ASSIGNMENT - In the entries that follow, find the line containing "Tick the 日記 category checkbox" and the line containing "table by تعادل", then copy exactly everything from the first through the second except the pictures.
*** Opening of SUPPLIED DATA ***
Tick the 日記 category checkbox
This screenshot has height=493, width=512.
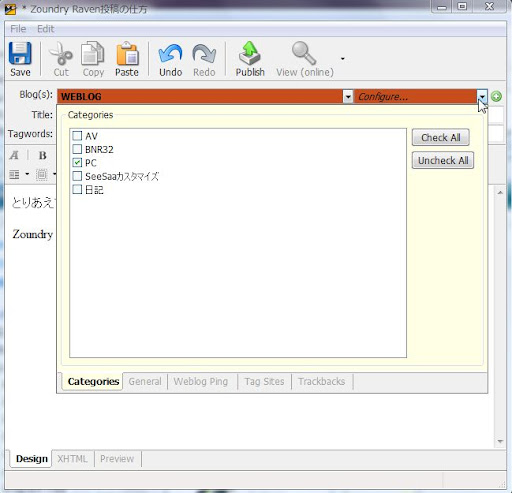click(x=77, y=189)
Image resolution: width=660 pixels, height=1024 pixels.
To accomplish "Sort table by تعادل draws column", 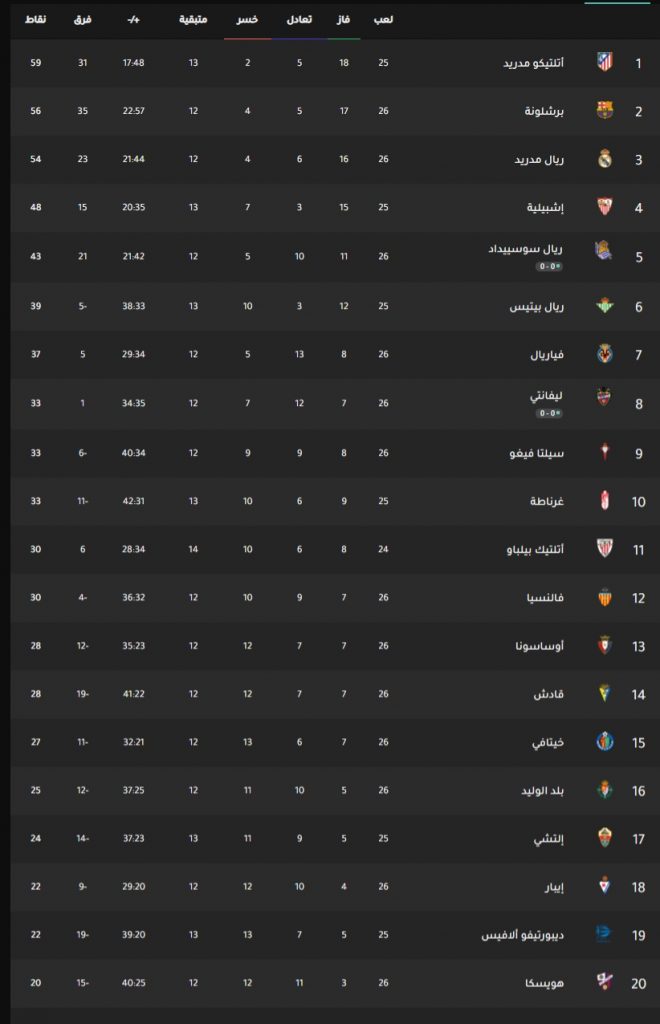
*** Close of SUPPLIED DATA ***
*** Opening of SUPPLIED DATA ***
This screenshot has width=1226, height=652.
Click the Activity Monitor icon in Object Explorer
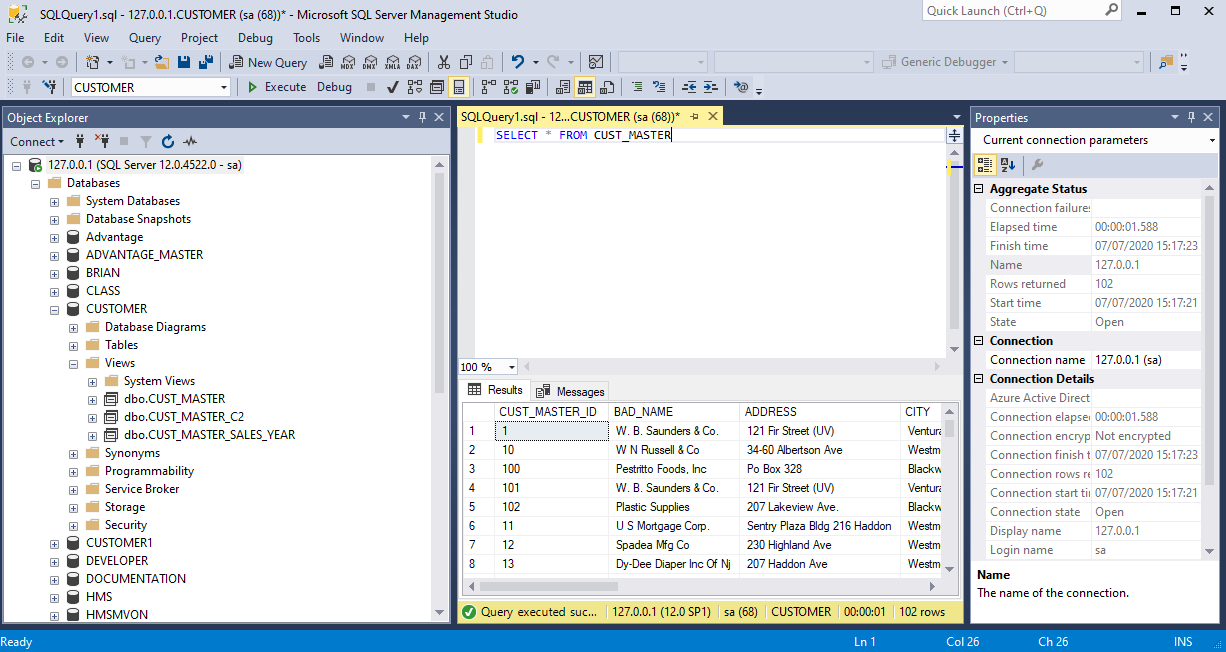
*** Close of SUPPLIED DATA ***
ANSWER AREA -
Tick the 日記 category checkbox
This screenshot has height=493, width=512.
click(x=77, y=189)
Image resolution: width=660 pixels, height=1024 pixels.
To accomplish "Sort table by تعادل draws column", 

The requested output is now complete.